The Daily Tar Heel

Serving the students and the University community since 1893

Wednesday December 8th

BOG Approves Finance Chief, Provost

DURHAM - The Board of Governors held a third workshop Friday to discuss the system's budget request for 2001-03, which will likely include new funding for enrollment growth, technology, and faculty salaries.

The BOG will vote next month on its 2001-02 budget request.

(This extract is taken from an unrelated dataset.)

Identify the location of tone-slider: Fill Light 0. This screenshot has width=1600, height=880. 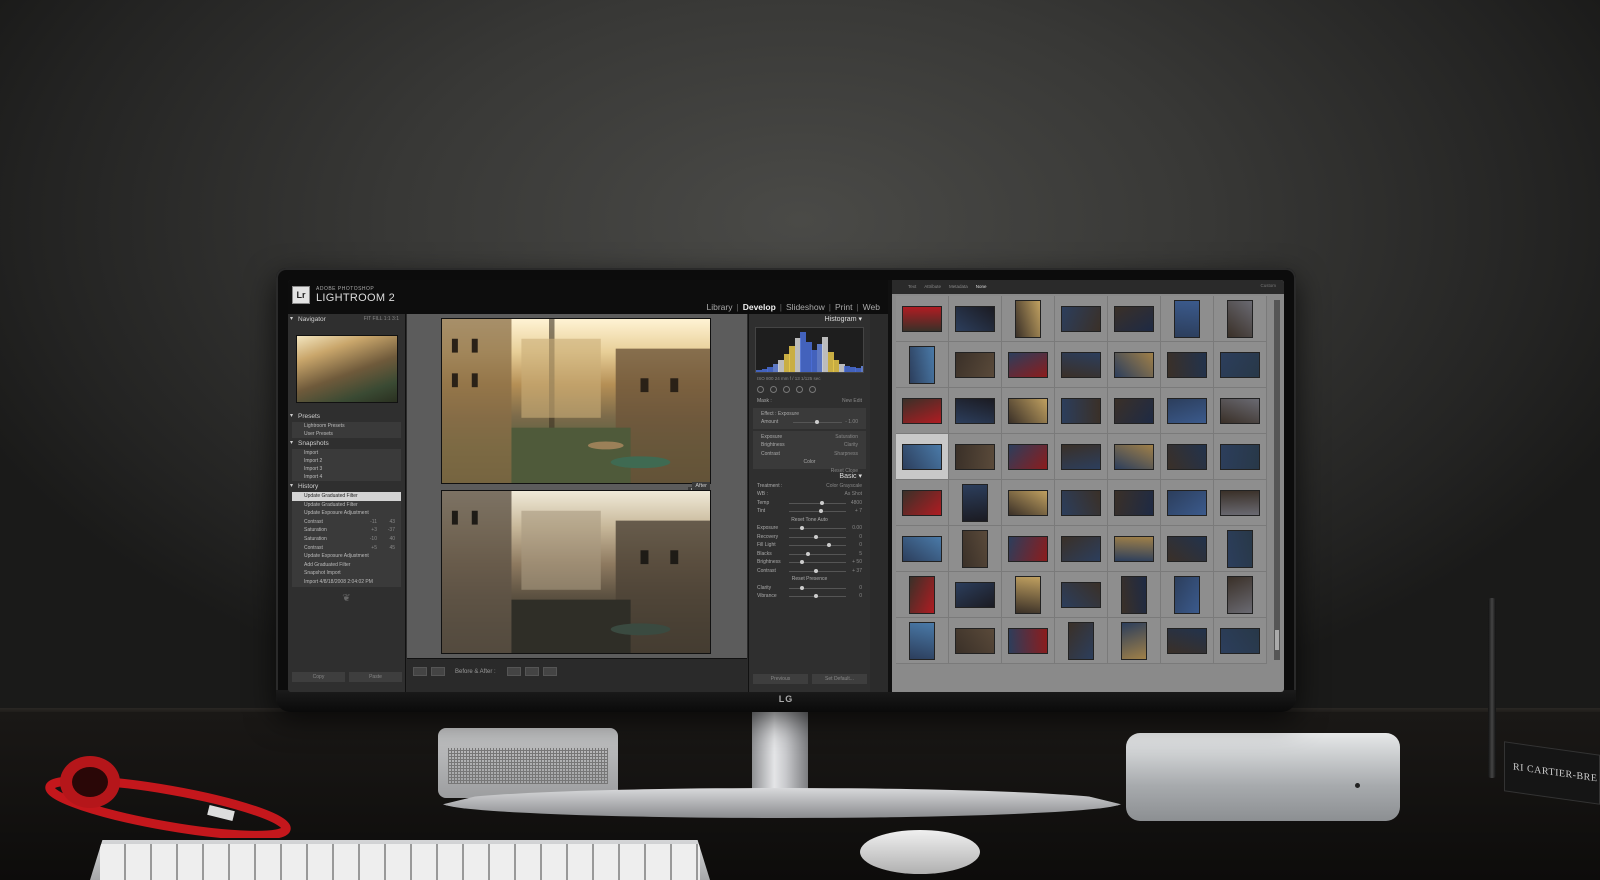
(810, 546).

UNC-system President Molly Broad's preliminary budget also includes a 4 percent systemwide tuition increase aimed at offsetting the system's rising operating costs.

At BOG Chairman Ben Ruffin's request, part of the workshop was spent reviewing the board's tuition-setting policy, adopted in 1998. The policy, which yielded the proposed 4 percent increase, aims to provide a framework by which tuition levels rise steadily with inflation.

Gary Barnes, UNC-system vice president for program assessment, said the procedure was meant to ensure that tuition levels rise steadily instead of increasing sharply to catch up with inflation.

Barnes also reviewed the process by which individual campuses are allowed to request tuition increases.

Last year, the BOG approved campus-initiated tuition increases at five system schools - including UNC-Chapel Hill - which were largely aimed at funding faculty salaries.

System policy states that campus-initiated tuition increases should only be allowed under extraordinary circumstances - circumstances that Broad said existed last year after Hurricane Floyd and two costly court rulings combined to drain the state's available resources.

Broad said after the meeting she had no idea whether campuses would request tuition increases this year. But she said fiscal constraints facing the state last year constituted extraordinary circumstances. "(`Extraordinary') means something you don't find every year," Broad said. "I think the burden of this policy fall on the campuses to prove that they are sustaining an extraordinary circumstance."

But Broad could not outline any criteria the board would use to determine if campuses meet that burden of proof.

The BOG will vote on any campus-initiated tuition increases in March at the same time that it sets student fees.

The preliminary two-year budget request also includes $113.7 million in new spending for programs aimed at increasing access to system schools, including enrollment growth and a need-based financial aid plan partially funded by the N.C. General Assembly this summer.

An additional $41.8 million would be appropriated to increase the effectiveness of technology across the system.

In addition to discussing the system's long-range budget priorities, BOG members also used Friday's meetings to examine the progress of the campaign to ensure passage of the $3.1 billion bond referendum that would fund capital improvements on the state's university and community college campuses. When the BOG reconvenes in November, N.C. voters will have determined the bond package's fate.

Public Affairs Committee Chairman Jim Phillips urged BOG members to continue working to inform voters about the bond until the Nov. 7 referendum. He urged board members, "Just keep on keepin' for the next three weeks."